Board Structure and Composition Flashcards
Role of directors in relation to SHs?
• Manage the company on a day to day basis • Certain actions can only be taken by directors if the shareholders have given authority • Owe duties to the company
Role of SHs in relation to directors?
Own the company • Are able to control key decisions through shareholder resolutions eg shareholders need to vote to give directors authority to change the articles, or name of the company, to vary class rights etc
What does MA 3 say on the responsibility for company management?
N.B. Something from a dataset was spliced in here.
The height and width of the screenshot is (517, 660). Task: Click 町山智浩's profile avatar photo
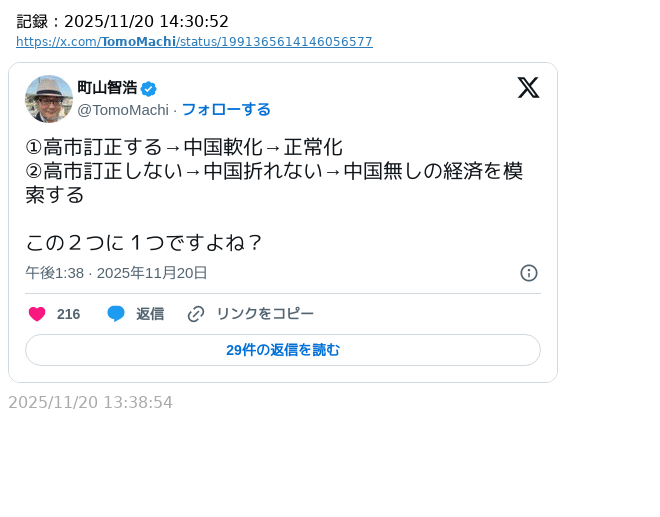[x=49, y=99]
‘Subject to the articles, the directors are responsible for the
management of the company’s business, for which purpose they may exercise all
the powers of the company.’
Which MA states who is responsible for management of company business?
MA 3
Which MA protects SHs from a rogue director?
MA 4
What power does MA 4 give SHs?
The shareholders may, by special resolution, direct the directors to take, or
refrain from taking, specified action.
What other specific powers does the CA 2006 give to SHs
Power to control amendments to company’s articles - requires SH approval by special resolution (s21 CA 2006)
Removal of a director by ordinary resolution (s168 CA 2006)
Which case makes it clear that directors are agents of the company, not agents of the SHs?
Howard Smith Ltd v Ampol Petroleum Ltd [1974]
Directors can take decisions even against the wishes of the majority of SHs
The 3 categories of director?
- At law: de jure, de facto and shadow directors
- In practice: executive and non executive directors
The company’s articles may also provide for alternate directors
What is a de jure director?
A de jure director is a director who has been validly appointed at law
CA 2006 sets out several requirements for directors
s54 CA 2006?
Under s 154 CA 2006 a private limited company must have at least one director and a public limited company must have at least two directors. Although a company can be appointed as a director, every company must have at least one director who is a natural person (s 155(1)
s157 CA 2006?
Under s 157 CA 2006 a person may not be appointed as a director unless they are at
least 16 years old (or if so appointed, the appointment is not effective until they reach the
age of 16).
What is a de facto director ?
A de facto director is someone who assumes to act as a director but has in fact not
been validly appointed
What is the test for a de facto director?
No standard test, but Re Hyrodoam [1994] stated it must be established whether someone is part of the corporate governance
of the company and undertook decisions which would normally be taken by a director
Why is it important to recognise when someone is a de facto director?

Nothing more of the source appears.